### [DATA EXTRACTS]

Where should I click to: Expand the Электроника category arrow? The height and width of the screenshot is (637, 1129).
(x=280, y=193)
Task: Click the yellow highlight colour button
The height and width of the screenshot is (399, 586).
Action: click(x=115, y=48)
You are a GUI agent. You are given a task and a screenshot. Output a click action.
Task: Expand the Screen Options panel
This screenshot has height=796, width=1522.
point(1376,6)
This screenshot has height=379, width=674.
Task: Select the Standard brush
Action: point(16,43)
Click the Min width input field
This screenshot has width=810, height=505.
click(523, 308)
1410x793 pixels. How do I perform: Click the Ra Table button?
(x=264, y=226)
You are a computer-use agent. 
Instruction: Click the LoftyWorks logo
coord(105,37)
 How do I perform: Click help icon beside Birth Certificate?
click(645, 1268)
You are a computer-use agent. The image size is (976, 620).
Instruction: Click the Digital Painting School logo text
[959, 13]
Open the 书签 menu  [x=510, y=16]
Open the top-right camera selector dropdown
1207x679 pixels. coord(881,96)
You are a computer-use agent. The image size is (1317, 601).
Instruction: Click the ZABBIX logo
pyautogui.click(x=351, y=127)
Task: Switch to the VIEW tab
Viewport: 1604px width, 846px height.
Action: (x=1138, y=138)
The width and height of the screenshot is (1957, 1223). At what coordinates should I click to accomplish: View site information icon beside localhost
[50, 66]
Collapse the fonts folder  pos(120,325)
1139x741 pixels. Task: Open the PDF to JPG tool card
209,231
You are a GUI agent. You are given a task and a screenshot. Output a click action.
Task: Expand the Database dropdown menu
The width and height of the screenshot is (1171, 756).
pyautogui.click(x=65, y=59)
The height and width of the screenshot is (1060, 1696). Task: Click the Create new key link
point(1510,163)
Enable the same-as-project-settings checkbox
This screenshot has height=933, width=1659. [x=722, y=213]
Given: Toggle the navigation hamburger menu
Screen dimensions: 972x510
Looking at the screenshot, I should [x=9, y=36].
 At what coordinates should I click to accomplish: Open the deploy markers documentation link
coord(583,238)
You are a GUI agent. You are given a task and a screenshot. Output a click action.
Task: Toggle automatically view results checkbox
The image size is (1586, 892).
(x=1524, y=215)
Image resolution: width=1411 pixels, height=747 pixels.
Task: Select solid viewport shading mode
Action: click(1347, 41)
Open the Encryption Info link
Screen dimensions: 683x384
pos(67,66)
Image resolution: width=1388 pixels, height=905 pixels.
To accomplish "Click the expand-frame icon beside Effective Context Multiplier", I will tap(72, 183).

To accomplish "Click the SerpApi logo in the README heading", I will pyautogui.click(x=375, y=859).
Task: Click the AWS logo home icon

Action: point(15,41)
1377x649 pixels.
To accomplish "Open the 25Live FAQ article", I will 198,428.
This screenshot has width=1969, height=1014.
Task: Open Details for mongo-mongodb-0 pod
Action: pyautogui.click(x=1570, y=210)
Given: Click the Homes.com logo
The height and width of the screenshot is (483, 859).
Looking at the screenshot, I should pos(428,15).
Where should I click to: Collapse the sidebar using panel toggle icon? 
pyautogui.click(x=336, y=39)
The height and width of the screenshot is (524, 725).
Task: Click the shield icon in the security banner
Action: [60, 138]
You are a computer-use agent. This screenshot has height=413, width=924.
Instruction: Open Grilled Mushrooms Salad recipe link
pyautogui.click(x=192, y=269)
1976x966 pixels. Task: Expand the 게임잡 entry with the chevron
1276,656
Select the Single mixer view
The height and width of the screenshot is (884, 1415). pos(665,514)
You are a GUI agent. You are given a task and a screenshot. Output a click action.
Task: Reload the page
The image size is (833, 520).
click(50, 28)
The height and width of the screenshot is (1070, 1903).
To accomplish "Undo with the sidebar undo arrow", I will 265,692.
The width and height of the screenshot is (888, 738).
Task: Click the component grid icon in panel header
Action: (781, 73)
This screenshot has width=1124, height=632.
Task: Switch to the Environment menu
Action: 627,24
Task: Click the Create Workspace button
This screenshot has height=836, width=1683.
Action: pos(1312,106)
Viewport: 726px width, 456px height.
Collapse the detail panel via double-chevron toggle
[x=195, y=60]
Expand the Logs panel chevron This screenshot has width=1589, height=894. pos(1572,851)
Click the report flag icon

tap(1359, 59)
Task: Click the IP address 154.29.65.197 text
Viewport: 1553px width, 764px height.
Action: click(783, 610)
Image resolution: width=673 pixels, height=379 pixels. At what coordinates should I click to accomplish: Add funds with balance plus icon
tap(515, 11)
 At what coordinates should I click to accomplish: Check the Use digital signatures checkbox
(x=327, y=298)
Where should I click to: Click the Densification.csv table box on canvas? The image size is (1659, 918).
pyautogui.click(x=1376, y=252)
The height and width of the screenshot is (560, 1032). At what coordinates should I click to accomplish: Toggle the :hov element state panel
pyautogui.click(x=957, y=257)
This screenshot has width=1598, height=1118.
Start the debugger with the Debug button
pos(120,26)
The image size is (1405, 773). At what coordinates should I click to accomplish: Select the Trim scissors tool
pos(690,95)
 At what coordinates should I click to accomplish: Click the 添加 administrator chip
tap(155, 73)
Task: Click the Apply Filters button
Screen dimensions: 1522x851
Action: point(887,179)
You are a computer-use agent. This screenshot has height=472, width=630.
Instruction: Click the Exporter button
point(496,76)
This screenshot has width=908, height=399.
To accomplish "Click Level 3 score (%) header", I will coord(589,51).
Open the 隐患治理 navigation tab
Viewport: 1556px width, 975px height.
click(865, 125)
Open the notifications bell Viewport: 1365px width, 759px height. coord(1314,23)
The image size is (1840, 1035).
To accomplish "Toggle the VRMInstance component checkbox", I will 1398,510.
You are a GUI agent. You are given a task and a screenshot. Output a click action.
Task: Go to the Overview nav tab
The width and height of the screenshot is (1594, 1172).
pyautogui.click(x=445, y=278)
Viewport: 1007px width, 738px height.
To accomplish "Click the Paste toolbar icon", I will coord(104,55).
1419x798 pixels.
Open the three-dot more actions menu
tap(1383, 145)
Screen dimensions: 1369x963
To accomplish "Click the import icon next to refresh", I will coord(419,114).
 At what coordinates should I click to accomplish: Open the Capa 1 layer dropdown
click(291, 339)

### [WHAT YOU WILL DO]
The material should be transcribed in full, character for character.

### [RESPONSE BOX]
Where should I click to: Expand the Электроника category arrow? The height and width of the screenshot is (637, 1129).
(x=280, y=193)
Task: Click the yellow highlight colour button
The height and width of the screenshot is (399, 586).
Action: click(x=115, y=48)
You are a GUI agent. You are given a task and a screenshot. Output a click action.
Task: Expand the Screen Options panel
This screenshot has height=796, width=1522.
point(1376,6)
This screenshot has height=379, width=674.
Task: Select the Standard brush
Action: point(16,43)
Click the Min width input field
This screenshot has width=810, height=505.
click(523, 308)
1410x793 pixels. How do I perform: Click the Ra Table button?
(x=264, y=226)
You are a computer-use agent. 
Instruction: Click the LoftyWorks logo
coord(105,37)
 How do I perform: Click help icon beside Birth Certificate?
click(645, 1268)
You are a computer-use agent. The image size is (976, 620).
Instruction: Click the Digital Painting School logo text
[959, 13]
Open the 书签 menu  [x=510, y=16]
Open the top-right camera selector dropdown
1207x679 pixels. coord(881,96)
You are a computer-use agent. The image size is (1317, 601).
Instruction: Click the ZABBIX logo
pyautogui.click(x=351, y=127)
Task: Switch to the VIEW tab
Viewport: 1604px width, 846px height.
Action: (x=1138, y=138)
The width and height of the screenshot is (1957, 1223). At what coordinates should I click to accomplish: View site information icon beside localhost
[50, 66]
Collapse the fonts folder  pos(120,325)
1139x741 pixels. Task: Open the PDF to JPG tool card
209,231
You are a GUI agent. You are given a task and a screenshot. Output a click action.
Task: Expand the Database dropdown menu
The width and height of the screenshot is (1171, 756).
pyautogui.click(x=65, y=59)
The height and width of the screenshot is (1060, 1696). Task: Click the Create new key link
point(1510,163)
Enable the same-as-project-settings checkbox
This screenshot has height=933, width=1659. [x=722, y=213]
Given: Toggle the navigation hamburger menu
Screen dimensions: 972x510
Looking at the screenshot, I should [x=9, y=36].
 At what coordinates should I click to accomplish: Open the deploy markers documentation link
coord(583,238)
You are a GUI agent. You are given a task and a screenshot. Output a click action.
Task: Toggle automatically view results checkbox
The image size is (1586, 892).
(x=1524, y=215)
Image resolution: width=1411 pixels, height=747 pixels.
Task: Select solid viewport shading mode
Action: click(1347, 41)
Open the Encryption Info link
Screen dimensions: 683x384
pos(67,66)
Image resolution: width=1388 pixels, height=905 pixels.
To accomplish "Click the expand-frame icon beside Effective Context Multiplier", I will tap(72, 183).

To accomplish "Click the SerpApi logo in the README heading", I will pyautogui.click(x=375, y=859).
Task: Click the AWS logo home icon

Action: point(15,41)
1377x649 pixels.
To accomplish "Open the 25Live FAQ article", I will 198,428.
This screenshot has width=1969, height=1014.
Task: Open Details for mongo-mongodb-0 pod
Action: pyautogui.click(x=1570, y=210)
Given: Click the Homes.com logo
The height and width of the screenshot is (483, 859).
Looking at the screenshot, I should pos(428,15).
Where should I click to: Collapse the sidebar using panel toggle icon? 
pyautogui.click(x=336, y=39)
The height and width of the screenshot is (524, 725).
Task: Click the shield icon in the security banner
Action: [60, 138]
You are a computer-use agent. This screenshot has height=413, width=924.
Instruction: Open Grilled Mushrooms Salad recipe link
pyautogui.click(x=192, y=269)
1976x966 pixels. Task: Expand the 게임잡 entry with the chevron
1276,656
Select the Single mixer view
The height and width of the screenshot is (884, 1415). pos(665,514)
You are a GUI agent. You are given a task and a screenshot. Output a click action.
Task: Reload the page
The image size is (833, 520).
click(50, 28)
The height and width of the screenshot is (1070, 1903).
To accomplish "Undo with the sidebar undo arrow", I will 265,692.
The width and height of the screenshot is (888, 738).
Task: Click the component grid icon in panel header
Action: (781, 73)
This screenshot has width=1124, height=632.
Task: Switch to the Environment menu
Action: 627,24
Task: Click the Create Workspace button
This screenshot has height=836, width=1683.
Action: pos(1312,106)
Viewport: 726px width, 456px height.
Collapse the detail panel via double-chevron toggle
[x=195, y=60]
Expand the Logs panel chevron This screenshot has width=1589, height=894. pos(1572,851)
Click the report flag icon

tap(1359, 59)
Task: Click the IP address 154.29.65.197 text
Viewport: 1553px width, 764px height.
Action: click(783, 610)
Image resolution: width=673 pixels, height=379 pixels. At what coordinates should I click to accomplish: Add funds with balance plus icon
tap(515, 11)
 At what coordinates should I click to accomplish: Check the Use digital signatures checkbox
(x=327, y=298)
Where should I click to: Click the Densification.csv table box on canvas? The image size is (1659, 918).
pyautogui.click(x=1376, y=252)
The height and width of the screenshot is (560, 1032). At what coordinates should I click to accomplish: Toggle the :hov element state panel
pyautogui.click(x=957, y=257)
This screenshot has width=1598, height=1118.
Start the debugger with the Debug button
pos(120,26)
The image size is (1405, 773). At what coordinates should I click to accomplish: Select the Trim scissors tool
pos(690,95)
 At what coordinates should I click to accomplish: Click the 添加 administrator chip
tap(155, 73)
Task: Click the Apply Filters button
Screen dimensions: 1522x851
Action: point(887,179)
You are a computer-use agent. This screenshot has height=472, width=630.
Instruction: Click the Exporter button
point(496,76)
This screenshot has width=908, height=399.
To accomplish "Click Level 3 score (%) header", I will coord(589,51).
Open the 隐患治理 navigation tab
Viewport: 1556px width, 975px height.
click(865, 125)
Open the notifications bell Viewport: 1365px width, 759px height. coord(1314,23)
The image size is (1840, 1035).
To accomplish "Toggle the VRMInstance component checkbox", I will 1398,510.
You are a GUI agent. You are given a task and a screenshot. Output a click action.
Task: Go to the Overview nav tab
The width and height of the screenshot is (1594, 1172).
pyautogui.click(x=445, y=278)
Viewport: 1007px width, 738px height.
To accomplish "Click the Paste toolbar icon", I will coord(104,55).
1419x798 pixels.
Open the three-dot more actions menu
tap(1383, 145)
Screen dimensions: 1369x963
To accomplish "Click the import icon next to refresh", I will coord(419,114).
 At what coordinates should I click to accomplish: Open the Capa 1 layer dropdown
click(291, 339)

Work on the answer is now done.